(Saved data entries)
★ ★ ★
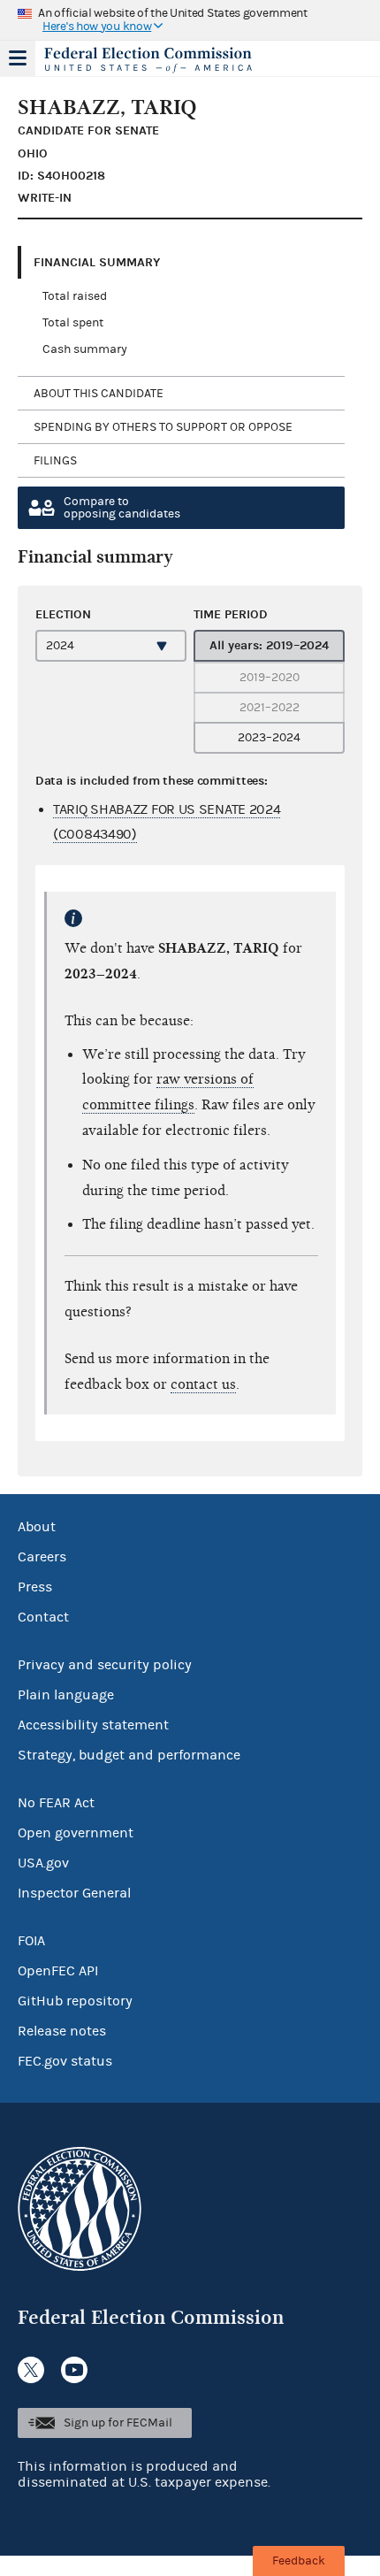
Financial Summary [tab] (97, 262)
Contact (43, 1617)
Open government (75, 1833)
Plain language (66, 1695)
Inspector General (74, 1893)
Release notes (62, 2031)
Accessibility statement (93, 1725)
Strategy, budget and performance (129, 1755)
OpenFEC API (58, 1971)
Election (63, 614)
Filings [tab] (55, 461)
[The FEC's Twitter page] (31, 2370)
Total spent (72, 323)
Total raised (74, 296)
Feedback (298, 2561)
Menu (17, 58)
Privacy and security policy (105, 1665)
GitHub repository (75, 2001)
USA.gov (43, 1863)
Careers (42, 1557)
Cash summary (84, 349)
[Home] (168, 60)
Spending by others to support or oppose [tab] (163, 427)
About (37, 1527)
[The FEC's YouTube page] (74, 2370)
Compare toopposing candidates (122, 507)
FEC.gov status (65, 2061)
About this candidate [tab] (98, 394)
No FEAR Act (56, 1803)
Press (35, 1587)
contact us (203, 1384)
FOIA (31, 1941)
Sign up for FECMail (118, 2423)
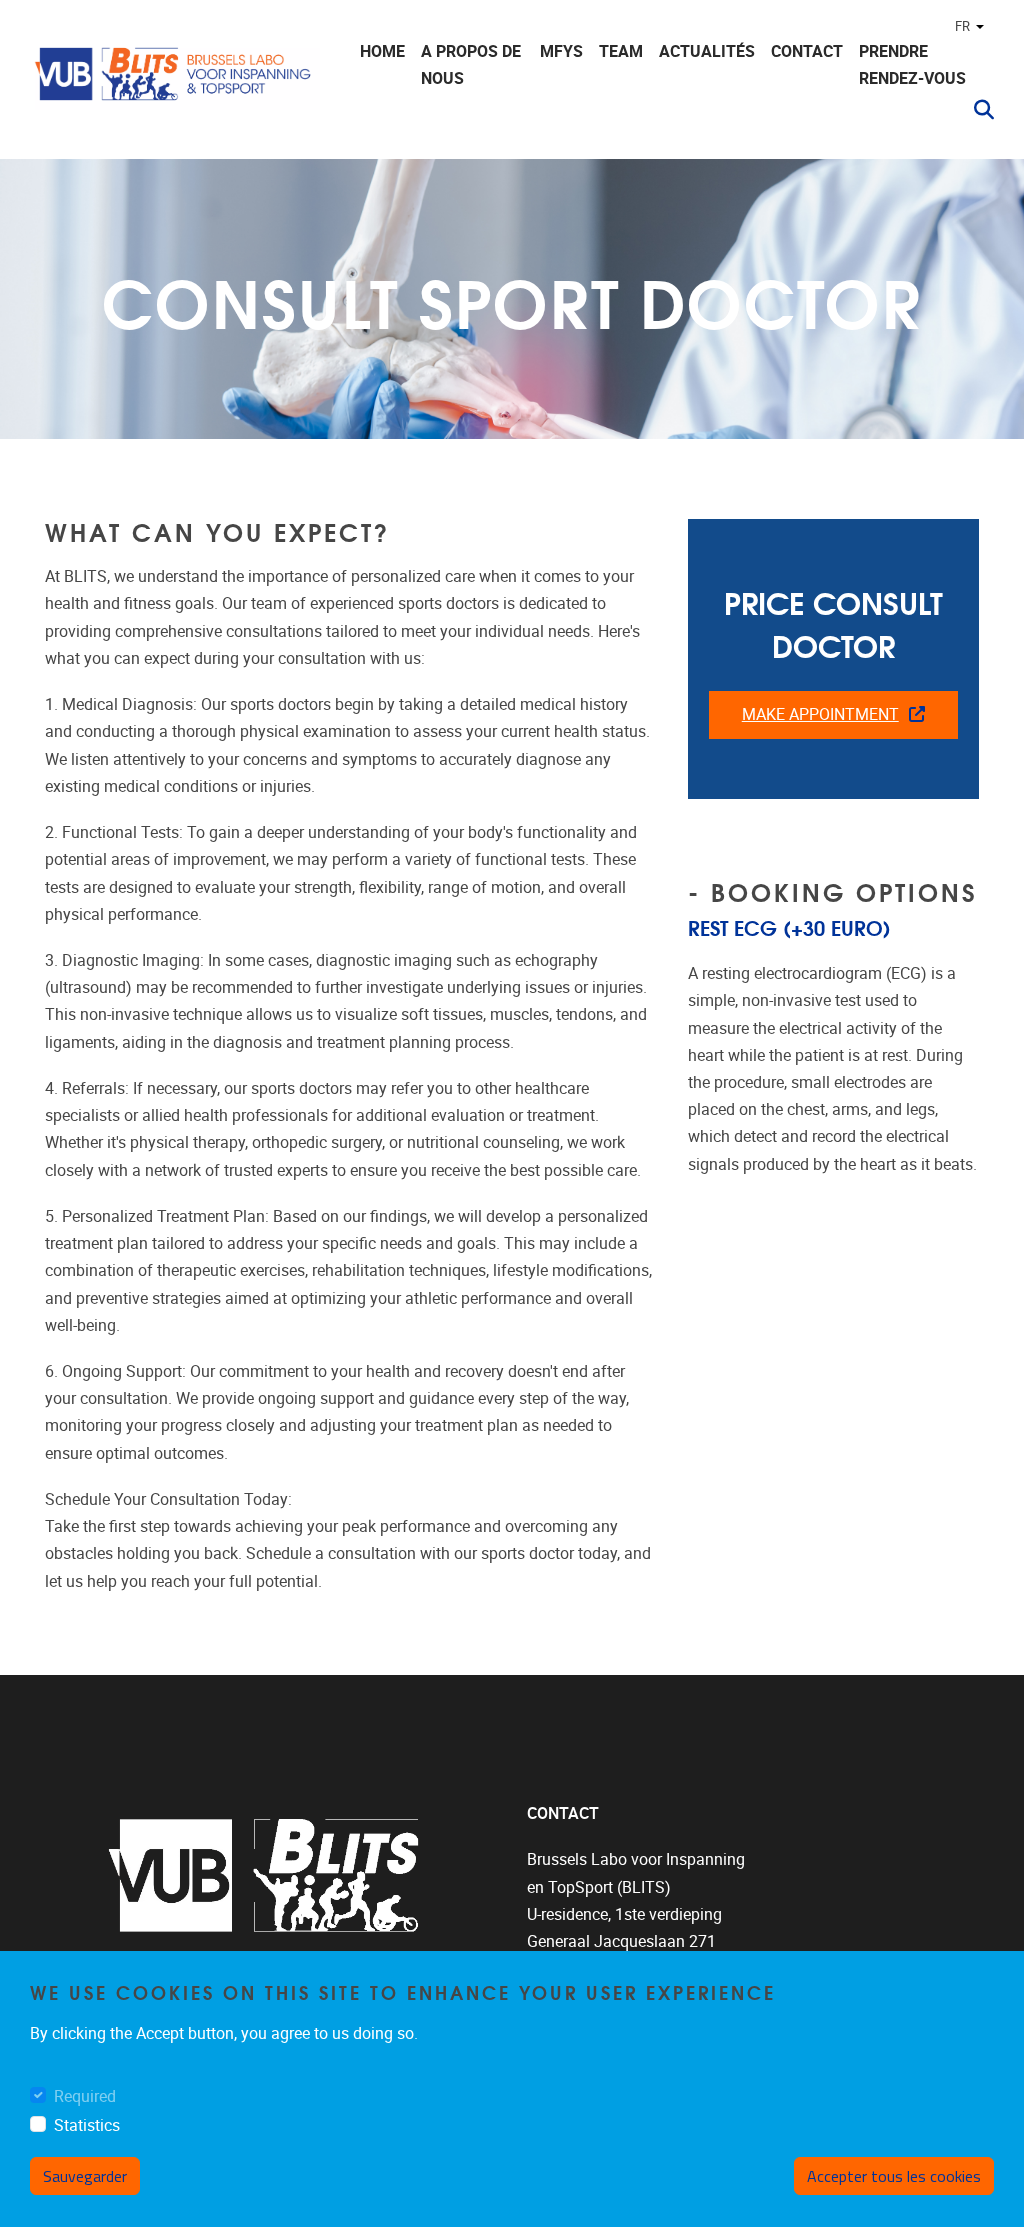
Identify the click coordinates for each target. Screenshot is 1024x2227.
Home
★ ★ ★
_EXERCISE REQUIREMENTS:_ Locate the word "page" in the records above, and return each line that has it.

_EXERCISE RESULT:_
[The FEC's Twitter page] (31, 2370)
[The FEC's YouTube page] (74, 2370)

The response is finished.